Qu’est-ce que la Méthode Miyawaki qui sous-tend toute l’approche de Jim et Stéphanie ?

Miyawaki est docteur, botaniste japonais expert en écologie végétale “spécialiste des graines et de l’étude de la naturalité des forêts” lit-on en ligne. Décédé en 2021, il s’est d’abord formé en Allemagne à la phytosociologie. Son idée fixe, appliquée au Japon : remettre en cohérence les cortèges végétaux forestiers de la forêt japonaise fortement impactée par l’homme et le productivisme. Face au constat de l'anthropisation de son pays, la question de travailler dans la ville, dans le tissu urbain en imitant la forêt naturelle a fait son chemin. Il s'est donc servi de sa méthode de régénération d'écosystèmes forestiers à grande échelle comme base pour reconstituer des cortèges végétaux urbains cohérents.

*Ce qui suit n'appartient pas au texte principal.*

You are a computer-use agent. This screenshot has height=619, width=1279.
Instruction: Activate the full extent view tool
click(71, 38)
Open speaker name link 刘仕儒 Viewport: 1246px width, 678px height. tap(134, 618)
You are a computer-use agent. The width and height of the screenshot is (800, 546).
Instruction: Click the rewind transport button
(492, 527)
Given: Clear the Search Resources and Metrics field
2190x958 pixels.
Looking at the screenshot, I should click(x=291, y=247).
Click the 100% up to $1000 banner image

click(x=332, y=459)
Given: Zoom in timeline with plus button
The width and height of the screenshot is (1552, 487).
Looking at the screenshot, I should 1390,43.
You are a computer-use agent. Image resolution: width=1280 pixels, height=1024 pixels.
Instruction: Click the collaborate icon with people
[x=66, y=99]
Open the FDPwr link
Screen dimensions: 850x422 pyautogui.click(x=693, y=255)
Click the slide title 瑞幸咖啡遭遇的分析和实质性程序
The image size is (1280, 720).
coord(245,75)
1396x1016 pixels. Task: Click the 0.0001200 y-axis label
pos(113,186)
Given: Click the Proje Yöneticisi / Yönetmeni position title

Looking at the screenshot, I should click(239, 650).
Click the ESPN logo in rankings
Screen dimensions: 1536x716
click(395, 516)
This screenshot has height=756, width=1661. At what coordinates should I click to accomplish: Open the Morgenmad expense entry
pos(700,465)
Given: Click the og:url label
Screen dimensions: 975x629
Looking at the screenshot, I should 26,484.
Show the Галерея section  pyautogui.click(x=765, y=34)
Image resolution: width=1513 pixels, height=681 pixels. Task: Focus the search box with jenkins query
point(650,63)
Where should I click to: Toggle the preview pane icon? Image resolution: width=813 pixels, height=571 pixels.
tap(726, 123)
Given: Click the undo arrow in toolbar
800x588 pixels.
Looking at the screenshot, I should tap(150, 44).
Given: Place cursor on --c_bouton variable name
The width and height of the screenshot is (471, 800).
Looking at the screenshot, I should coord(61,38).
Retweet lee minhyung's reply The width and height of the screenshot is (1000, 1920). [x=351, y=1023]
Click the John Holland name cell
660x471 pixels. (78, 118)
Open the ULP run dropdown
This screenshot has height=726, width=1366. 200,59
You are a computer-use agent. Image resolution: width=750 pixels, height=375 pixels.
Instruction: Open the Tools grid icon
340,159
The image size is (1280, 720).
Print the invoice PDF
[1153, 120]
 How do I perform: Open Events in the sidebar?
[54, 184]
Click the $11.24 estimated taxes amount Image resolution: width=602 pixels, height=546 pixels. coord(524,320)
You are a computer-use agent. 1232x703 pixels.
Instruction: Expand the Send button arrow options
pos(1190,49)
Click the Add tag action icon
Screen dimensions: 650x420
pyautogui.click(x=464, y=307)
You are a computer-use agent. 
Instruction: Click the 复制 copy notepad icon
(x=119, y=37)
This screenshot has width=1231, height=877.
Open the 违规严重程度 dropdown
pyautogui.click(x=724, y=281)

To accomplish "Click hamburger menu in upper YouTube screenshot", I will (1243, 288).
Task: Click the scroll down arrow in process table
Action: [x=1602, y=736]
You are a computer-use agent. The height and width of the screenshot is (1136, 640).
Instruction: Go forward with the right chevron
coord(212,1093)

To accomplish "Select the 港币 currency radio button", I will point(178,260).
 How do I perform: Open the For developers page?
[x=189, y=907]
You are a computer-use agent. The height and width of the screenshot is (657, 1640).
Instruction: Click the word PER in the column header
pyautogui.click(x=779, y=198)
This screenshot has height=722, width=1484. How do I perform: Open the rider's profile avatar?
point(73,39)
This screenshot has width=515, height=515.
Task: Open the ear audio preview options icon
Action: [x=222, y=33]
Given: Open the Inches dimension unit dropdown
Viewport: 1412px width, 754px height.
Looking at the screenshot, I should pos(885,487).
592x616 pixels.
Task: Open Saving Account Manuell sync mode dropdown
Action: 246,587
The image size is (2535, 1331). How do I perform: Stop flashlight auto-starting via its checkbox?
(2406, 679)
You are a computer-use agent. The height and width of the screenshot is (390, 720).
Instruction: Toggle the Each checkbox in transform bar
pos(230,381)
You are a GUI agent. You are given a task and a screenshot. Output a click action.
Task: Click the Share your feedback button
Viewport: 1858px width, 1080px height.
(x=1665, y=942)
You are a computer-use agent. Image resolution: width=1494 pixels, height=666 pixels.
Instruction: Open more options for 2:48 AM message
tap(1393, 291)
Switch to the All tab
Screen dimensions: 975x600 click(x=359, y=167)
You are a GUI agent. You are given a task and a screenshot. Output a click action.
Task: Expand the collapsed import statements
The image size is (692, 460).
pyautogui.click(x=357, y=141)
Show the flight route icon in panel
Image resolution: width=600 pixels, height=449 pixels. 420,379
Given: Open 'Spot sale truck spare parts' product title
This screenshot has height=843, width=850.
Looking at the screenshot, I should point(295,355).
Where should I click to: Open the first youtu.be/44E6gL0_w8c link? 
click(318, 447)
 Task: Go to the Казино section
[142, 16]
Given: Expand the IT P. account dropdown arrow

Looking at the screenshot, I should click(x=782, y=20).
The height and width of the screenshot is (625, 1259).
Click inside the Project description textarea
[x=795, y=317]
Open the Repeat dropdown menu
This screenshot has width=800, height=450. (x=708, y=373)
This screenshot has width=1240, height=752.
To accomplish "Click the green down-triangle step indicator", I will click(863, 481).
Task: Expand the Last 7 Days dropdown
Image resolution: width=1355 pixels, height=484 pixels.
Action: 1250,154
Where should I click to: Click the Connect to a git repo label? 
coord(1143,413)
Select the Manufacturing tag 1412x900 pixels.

Ce qui a, en plus de la partie scientifique, séduit Jim et Stéphanie, c’est la philosophie qui la sous-tend. Planter, oui, mais surtout planter pour aller de soi vers l’autre. Dans cette méthode, on plante à partir de nous-mêmes pour ensuite élargir le cercle à ses proches, puis sa communauté (tout aussi locale que les essences, donc), dans une dimension très humaniste.